Montez Mathis (G, 6’4”, 210 lbs):
vs. Iowa: 13 points, 5/12 shooting, 5 rebounds, 5 assists
since Iowa: 5 PPG, 34% shooting, 2.9 RPG, 3.8 APG
Like Harper, Mathis has gone cold through the teeth of conference play. Like much of Rutgers’ roster, he can do it all and is a feisty perimeter defender, but his recent performance has served as a regression to his career mean.
One question
What is the right expectation for CJ Fredrick going forward? I’ve beat around the bush for a number of previews regarding Fredrick and his injury but we’ve reached the point - that he’s day-to-day for the rest of the season - where it’s fair to wonder if Iowa is placing too much on his presence every game.
The stats bear it out, evidenced by recent analysis by Tom Kakert & Chad Leistikow. Most simply, Iowa wins when Fredrick plays and loses when he doesn’t: 29-9 vs. 4-8. Yikes.
What Fran McCaffery has continually deployed throughout this stretch has felt like a way to bridge Iowa to when the games matter. Well, every game matters when you’re pressing for a conference championship...something now out of reach. Going forward, Iowa needs to restructure in a way which does not let the season writ large get out of hand. That means, understanding Fredrick’s presence is found money the rest of the way and treating him as such.
My armchair analysis is that Keegan Murray does not necessarily provide the starting lineup what it is missing without Fredrick, offensively (CJF is Iowa’s best shooter and an efficient decision maker) and defensively (strong perimeter defender who can take an opponents’ primary ball handler in man-to-man while providing length up top in the zone). In limited time, Ahron Ulis has shown he can provide the defensive prowess of Fredrick and “everything but the shooting” offensively (though he has been Iowa’s best free throw shooter this year).
This allows the bench rotation to stabilize with Joe Toussaint and/or Tony Perkins at guard, Murray and Pat McCaffery on the wing, and Jack Nunge down low. Whenever Fredrick can go, slot him in there instead of Ulis, but ride with a single replacement instead of cobbling it together with minutes from the limited Jordan Bohannon & potentially overworked Joe Wieskamp.

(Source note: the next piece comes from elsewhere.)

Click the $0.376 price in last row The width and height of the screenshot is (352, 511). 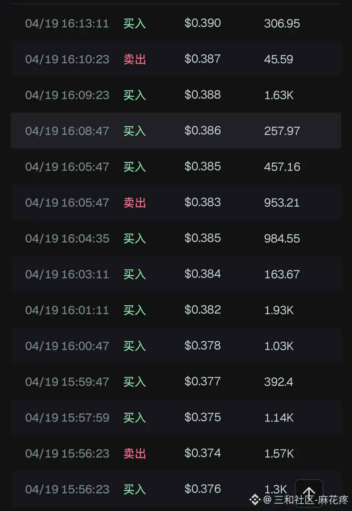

There are other issues surfacing throughout the teeth of conference play as we’ve seen in past seasons. It’s frustrating because of the preseason expectations and capability of the offense to have a “rerun” feel to it.
In 2015 and 2017, though, Iowa finished those seasons strong with winning streaks with much less skill and talent than this team possesses. Yet it will take a program-wide fortitude to finish strong.
They can’t just hope their way to the finish line.